Records from a data source
Segment Open

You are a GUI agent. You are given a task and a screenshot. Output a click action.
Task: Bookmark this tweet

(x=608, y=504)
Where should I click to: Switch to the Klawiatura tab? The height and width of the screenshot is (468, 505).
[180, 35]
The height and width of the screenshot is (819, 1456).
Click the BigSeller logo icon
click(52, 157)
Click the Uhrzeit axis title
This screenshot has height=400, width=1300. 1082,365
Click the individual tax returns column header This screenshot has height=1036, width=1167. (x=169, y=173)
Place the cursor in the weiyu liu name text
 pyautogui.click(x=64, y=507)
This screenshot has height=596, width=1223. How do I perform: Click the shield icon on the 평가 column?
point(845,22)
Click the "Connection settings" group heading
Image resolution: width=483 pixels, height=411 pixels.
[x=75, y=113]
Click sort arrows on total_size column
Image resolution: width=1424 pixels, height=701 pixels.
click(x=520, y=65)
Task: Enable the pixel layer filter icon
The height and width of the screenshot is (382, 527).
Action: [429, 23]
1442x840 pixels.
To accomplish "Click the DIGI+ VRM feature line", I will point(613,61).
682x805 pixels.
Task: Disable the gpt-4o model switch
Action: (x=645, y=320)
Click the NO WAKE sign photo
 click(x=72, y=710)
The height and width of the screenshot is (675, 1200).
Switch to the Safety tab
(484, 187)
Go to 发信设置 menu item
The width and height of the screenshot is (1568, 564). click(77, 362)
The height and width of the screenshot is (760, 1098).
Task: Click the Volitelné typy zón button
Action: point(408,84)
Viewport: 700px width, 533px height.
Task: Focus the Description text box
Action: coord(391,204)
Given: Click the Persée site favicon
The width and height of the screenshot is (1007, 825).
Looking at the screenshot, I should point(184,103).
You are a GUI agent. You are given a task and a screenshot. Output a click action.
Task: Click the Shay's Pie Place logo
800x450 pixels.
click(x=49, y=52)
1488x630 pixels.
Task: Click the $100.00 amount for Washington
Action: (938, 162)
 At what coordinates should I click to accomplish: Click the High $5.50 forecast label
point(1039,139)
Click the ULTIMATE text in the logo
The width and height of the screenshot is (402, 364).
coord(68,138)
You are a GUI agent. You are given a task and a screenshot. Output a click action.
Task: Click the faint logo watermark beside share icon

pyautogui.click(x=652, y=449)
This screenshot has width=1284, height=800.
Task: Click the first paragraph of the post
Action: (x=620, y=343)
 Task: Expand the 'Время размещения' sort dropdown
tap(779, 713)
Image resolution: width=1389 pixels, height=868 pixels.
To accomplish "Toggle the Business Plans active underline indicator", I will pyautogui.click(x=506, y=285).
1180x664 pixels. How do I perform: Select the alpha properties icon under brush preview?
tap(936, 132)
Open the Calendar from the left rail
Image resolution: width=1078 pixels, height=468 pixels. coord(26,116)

Segment Closed

* _Aim of the exercise_: Above are some records. Print them all exactly.

* _Output of the exercise_:
You are a GUI agent. You are given a task and a screenshot. Output a click action.
Task: Bookmark this tweet

(x=608, y=504)
Where should I click to: Switch to the Klawiatura tab? The height and width of the screenshot is (468, 505).
[180, 35]
The height and width of the screenshot is (819, 1456).
Click the BigSeller logo icon
click(52, 157)
Click the Uhrzeit axis title
This screenshot has height=400, width=1300. 1082,365
Click the individual tax returns column header This screenshot has height=1036, width=1167. (x=169, y=173)
Place the cursor in the weiyu liu name text
 pyautogui.click(x=64, y=507)
This screenshot has height=596, width=1223. How do I perform: Click the shield icon on the 평가 column?
point(845,22)
Click the "Connection settings" group heading
Image resolution: width=483 pixels, height=411 pixels.
[x=75, y=113]
Click sort arrows on total_size column
Image resolution: width=1424 pixels, height=701 pixels.
click(x=520, y=65)
Task: Enable the pixel layer filter icon
The height and width of the screenshot is (382, 527).
Action: [429, 23]
1442x840 pixels.
To accomplish "Click the DIGI+ VRM feature line", I will point(613,61).
682x805 pixels.
Task: Disable the gpt-4o model switch
Action: (x=645, y=320)
Click the NO WAKE sign photo
 click(x=72, y=710)
The height and width of the screenshot is (675, 1200).
Switch to the Safety tab
(484, 187)
Go to 发信设置 menu item
The width and height of the screenshot is (1568, 564). click(77, 362)
The height and width of the screenshot is (760, 1098).
Task: Click the Volitelné typy zón button
Action: point(408,84)
Viewport: 700px width, 533px height.
Task: Focus the Description text box
Action: coord(391,204)
Given: Click the Persée site favicon
The width and height of the screenshot is (1007, 825).
Looking at the screenshot, I should point(184,103).
You are a GUI agent. You are given a task and a screenshot. Output a click action.
Task: Click the Shay's Pie Place logo
800x450 pixels.
click(x=49, y=52)
1488x630 pixels.
Task: Click the $100.00 amount for Washington
Action: (938, 162)
 At what coordinates should I click to accomplish: Click the High $5.50 forecast label
point(1039,139)
Click the ULTIMATE text in the logo
The width and height of the screenshot is (402, 364).
coord(68,138)
You are a GUI agent. You are given a task and a screenshot. Output a click action.
Task: Click the faint logo watermark beside share icon

pyautogui.click(x=652, y=449)
This screenshot has width=1284, height=800.
Task: Click the first paragraph of the post
Action: (x=620, y=343)
 Task: Expand the 'Время размещения' sort dropdown
tap(779, 713)
Image resolution: width=1389 pixels, height=868 pixels.
To accomplish "Toggle the Business Plans active underline indicator", I will pyautogui.click(x=506, y=285).
1180x664 pixels. How do I perform: Select the alpha properties icon under brush preview?
tap(936, 132)
Open the Calendar from the left rail
Image resolution: width=1078 pixels, height=468 pixels. coord(26,116)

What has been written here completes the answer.